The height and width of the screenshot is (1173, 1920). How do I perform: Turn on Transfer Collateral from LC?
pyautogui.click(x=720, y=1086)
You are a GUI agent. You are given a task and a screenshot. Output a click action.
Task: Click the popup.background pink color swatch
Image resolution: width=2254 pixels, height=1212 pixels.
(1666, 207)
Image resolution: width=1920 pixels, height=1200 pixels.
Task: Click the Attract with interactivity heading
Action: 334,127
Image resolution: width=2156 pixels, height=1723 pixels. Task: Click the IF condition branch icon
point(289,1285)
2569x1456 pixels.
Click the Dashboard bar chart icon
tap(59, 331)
______________________________
* _WHAT YOU WILL DO_
Every entry is to be restated word for word, with nothing dropped.

* _RESULT BELOW_
The height and width of the screenshot is (1173, 1920). How do I perform: Turn on Transfer Collateral from LC?
pyautogui.click(x=720, y=1086)
You are a GUI agent. You are given a task and a screenshot. Output a click action.
Task: Click the popup.background pink color swatch
Image resolution: width=2254 pixels, height=1212 pixels.
(1666, 207)
Image resolution: width=1920 pixels, height=1200 pixels.
Task: Click the Attract with interactivity heading
Action: 334,127
Image resolution: width=2156 pixels, height=1723 pixels. Task: Click the IF condition branch icon
point(289,1285)
2569x1456 pixels.
Click the Dashboard bar chart icon
tap(59, 331)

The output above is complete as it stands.